GOAL OF THE EXERCISE:
Render the stretch of rows from the one containing "Image resolution: width=1456" through the one containing "tap(101, 72)" as a Markdown table. Use the columns Index and Text, number each row, and leave out any blank lines.

- - - -

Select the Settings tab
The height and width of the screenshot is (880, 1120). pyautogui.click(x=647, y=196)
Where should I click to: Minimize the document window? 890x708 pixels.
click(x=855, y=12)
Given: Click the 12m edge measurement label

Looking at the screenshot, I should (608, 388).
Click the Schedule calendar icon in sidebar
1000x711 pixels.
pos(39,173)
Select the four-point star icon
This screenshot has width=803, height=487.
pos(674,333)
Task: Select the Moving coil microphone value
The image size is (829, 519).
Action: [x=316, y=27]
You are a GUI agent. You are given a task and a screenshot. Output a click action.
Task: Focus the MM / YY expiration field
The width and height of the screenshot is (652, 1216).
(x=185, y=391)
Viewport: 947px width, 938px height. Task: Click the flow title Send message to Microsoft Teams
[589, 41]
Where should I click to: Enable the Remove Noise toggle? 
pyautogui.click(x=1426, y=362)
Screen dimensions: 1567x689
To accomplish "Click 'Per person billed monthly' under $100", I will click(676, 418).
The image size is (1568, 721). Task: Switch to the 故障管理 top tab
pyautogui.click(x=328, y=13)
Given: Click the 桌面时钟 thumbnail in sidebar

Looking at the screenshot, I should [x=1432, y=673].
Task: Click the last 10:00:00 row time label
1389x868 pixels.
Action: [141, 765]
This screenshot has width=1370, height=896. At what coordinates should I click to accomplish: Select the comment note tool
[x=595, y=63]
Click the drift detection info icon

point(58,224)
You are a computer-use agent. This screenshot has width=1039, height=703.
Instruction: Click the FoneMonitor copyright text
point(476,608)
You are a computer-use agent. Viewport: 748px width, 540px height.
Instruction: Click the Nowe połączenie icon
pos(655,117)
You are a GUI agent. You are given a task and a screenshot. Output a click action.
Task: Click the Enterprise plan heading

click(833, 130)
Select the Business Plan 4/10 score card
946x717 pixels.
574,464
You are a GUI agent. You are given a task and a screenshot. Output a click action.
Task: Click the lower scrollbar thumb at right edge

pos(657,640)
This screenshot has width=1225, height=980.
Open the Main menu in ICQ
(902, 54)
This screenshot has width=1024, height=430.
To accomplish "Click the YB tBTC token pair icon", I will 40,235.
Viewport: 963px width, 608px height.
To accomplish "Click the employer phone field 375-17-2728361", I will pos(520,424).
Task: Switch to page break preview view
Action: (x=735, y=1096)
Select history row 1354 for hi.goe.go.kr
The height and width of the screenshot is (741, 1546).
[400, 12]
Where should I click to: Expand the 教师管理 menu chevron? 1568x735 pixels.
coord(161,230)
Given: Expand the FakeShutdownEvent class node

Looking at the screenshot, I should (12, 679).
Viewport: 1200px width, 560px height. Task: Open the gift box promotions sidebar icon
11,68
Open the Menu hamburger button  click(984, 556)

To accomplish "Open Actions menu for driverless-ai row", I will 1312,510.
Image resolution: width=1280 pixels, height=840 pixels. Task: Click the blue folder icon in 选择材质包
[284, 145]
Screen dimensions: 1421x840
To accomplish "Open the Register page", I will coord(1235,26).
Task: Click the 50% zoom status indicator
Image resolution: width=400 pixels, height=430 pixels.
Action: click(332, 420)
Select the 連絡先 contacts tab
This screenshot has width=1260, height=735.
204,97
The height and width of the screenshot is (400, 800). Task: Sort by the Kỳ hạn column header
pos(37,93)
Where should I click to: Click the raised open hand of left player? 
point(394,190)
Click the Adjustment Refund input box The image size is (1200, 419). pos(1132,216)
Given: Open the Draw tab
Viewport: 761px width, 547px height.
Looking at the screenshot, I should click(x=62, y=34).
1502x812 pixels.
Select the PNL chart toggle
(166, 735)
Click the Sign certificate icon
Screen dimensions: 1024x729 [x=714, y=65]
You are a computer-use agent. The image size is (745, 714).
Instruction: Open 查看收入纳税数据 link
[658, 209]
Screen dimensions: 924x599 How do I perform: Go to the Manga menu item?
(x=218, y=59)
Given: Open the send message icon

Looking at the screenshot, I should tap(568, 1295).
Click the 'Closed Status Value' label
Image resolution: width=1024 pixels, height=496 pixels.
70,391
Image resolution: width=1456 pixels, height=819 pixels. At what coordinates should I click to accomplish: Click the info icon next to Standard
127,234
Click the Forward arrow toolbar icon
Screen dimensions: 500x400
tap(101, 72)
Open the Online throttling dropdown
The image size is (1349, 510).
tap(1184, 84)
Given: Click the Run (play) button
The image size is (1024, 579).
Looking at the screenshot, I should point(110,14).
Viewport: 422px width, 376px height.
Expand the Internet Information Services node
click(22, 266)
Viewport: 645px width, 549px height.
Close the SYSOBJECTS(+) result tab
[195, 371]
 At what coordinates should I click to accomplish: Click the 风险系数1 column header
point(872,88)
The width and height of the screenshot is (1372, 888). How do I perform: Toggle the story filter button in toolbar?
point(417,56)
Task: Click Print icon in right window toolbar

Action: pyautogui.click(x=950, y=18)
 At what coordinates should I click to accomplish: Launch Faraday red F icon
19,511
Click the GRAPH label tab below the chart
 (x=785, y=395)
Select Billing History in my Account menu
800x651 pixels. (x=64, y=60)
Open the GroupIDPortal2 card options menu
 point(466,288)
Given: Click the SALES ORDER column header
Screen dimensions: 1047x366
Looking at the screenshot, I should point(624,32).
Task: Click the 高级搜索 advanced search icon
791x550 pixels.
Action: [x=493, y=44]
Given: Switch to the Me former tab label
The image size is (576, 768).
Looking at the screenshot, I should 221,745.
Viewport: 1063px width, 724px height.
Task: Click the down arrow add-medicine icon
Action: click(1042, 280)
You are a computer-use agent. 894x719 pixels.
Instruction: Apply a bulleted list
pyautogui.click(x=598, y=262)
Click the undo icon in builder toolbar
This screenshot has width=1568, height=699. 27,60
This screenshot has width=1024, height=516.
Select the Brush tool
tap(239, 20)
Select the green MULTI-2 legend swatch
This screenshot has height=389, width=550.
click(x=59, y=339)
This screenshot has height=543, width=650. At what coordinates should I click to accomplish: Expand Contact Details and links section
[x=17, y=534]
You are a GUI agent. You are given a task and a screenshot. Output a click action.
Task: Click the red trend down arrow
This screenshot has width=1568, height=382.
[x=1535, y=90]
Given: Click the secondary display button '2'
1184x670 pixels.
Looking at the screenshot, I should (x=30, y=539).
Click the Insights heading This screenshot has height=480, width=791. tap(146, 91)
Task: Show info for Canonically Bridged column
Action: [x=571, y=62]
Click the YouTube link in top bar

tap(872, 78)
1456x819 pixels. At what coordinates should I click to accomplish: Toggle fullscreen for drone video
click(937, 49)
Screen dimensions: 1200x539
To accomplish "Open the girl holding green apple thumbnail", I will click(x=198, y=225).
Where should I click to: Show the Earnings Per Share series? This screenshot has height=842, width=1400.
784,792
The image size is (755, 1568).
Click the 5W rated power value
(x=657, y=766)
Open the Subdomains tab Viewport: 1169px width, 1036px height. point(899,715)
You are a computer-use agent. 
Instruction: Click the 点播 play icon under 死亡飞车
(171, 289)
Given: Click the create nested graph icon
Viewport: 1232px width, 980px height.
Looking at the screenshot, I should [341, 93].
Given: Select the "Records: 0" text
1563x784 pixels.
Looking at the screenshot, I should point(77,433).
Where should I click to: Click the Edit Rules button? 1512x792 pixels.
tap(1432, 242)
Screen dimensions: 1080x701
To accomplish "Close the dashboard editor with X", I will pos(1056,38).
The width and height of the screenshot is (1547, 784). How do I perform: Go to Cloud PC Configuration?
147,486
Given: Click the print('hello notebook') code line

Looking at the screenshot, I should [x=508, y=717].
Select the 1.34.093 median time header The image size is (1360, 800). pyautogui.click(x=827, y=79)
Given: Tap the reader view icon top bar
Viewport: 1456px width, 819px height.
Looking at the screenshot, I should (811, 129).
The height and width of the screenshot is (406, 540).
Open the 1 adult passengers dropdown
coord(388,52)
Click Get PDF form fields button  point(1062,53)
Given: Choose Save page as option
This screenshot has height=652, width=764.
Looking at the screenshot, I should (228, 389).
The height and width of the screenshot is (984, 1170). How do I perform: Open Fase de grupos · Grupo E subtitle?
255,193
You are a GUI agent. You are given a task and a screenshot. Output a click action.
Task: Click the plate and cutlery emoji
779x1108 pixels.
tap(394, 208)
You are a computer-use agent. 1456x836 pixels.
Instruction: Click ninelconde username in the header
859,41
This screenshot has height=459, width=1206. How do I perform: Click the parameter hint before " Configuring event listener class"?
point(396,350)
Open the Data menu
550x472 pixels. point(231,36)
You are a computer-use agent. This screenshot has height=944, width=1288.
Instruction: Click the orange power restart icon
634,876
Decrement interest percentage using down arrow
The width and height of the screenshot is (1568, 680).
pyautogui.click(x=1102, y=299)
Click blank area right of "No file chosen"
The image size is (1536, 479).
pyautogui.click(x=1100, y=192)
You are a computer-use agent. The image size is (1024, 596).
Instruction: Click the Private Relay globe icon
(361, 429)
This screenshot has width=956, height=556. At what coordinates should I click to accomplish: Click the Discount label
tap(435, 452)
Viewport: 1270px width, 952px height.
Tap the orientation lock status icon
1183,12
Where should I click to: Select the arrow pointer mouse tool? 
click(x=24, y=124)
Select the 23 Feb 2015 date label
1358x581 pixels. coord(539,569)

- - - -

TASK ANSWER:
| Index | Text |
|---|---|
| 1 | Image resolution: width=1456 pixels, height=819 pixels. At what coordinates should I click to accomplish: Click the info icon next to Standard |
| 2 | 127,234 |
| 3 | Click the Forward arrow toolbar icon |
| 4 | Screen dimensions: 500x400 |
| 5 | tap(101, 72) |